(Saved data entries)

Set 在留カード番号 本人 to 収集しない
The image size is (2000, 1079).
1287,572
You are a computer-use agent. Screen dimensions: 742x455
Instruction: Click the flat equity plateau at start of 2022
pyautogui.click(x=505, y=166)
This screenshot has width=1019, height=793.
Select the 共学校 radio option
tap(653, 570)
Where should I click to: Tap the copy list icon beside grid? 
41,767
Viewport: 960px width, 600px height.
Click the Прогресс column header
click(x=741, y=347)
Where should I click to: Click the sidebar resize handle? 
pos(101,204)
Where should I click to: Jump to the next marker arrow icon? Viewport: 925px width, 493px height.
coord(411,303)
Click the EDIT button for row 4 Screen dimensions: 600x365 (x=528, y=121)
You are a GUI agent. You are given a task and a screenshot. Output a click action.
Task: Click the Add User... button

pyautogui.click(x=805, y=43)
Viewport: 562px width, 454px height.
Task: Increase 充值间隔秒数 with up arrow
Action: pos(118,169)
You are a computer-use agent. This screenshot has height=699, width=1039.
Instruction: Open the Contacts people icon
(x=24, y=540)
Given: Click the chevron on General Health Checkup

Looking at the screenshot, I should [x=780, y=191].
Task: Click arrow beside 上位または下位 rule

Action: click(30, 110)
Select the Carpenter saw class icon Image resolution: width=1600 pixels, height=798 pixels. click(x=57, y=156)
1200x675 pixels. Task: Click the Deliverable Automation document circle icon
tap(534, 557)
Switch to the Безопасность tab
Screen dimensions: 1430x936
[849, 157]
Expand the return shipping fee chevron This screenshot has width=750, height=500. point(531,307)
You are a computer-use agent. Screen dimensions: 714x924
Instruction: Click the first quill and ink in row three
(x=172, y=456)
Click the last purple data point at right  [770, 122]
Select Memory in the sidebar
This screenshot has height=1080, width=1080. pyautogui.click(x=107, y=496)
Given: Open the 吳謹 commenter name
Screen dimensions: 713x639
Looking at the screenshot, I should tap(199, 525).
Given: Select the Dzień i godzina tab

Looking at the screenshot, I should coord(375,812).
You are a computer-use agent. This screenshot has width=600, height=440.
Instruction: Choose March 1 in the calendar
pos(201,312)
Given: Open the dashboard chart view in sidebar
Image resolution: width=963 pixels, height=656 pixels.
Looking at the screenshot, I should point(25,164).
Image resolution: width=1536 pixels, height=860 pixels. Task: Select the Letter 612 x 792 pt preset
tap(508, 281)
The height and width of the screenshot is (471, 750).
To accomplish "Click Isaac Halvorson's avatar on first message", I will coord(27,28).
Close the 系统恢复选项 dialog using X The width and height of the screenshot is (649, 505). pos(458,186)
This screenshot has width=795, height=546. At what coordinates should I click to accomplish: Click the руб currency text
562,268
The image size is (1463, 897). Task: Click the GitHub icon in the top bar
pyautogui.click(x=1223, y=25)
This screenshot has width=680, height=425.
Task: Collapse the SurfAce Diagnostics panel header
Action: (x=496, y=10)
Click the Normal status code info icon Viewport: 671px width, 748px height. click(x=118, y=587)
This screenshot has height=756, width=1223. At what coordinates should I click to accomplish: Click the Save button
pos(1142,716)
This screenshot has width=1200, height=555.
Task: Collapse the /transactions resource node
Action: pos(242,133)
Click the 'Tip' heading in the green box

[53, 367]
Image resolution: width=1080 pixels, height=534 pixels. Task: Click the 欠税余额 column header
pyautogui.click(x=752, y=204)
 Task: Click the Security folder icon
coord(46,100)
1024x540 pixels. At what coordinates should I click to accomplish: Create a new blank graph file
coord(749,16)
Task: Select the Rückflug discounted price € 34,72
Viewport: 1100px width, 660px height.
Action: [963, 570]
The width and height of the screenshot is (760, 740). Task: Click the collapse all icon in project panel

*Your instructions:* Tell how many lines of the data above include the string "computer", with no other text in the answer.

*Expected output:* 4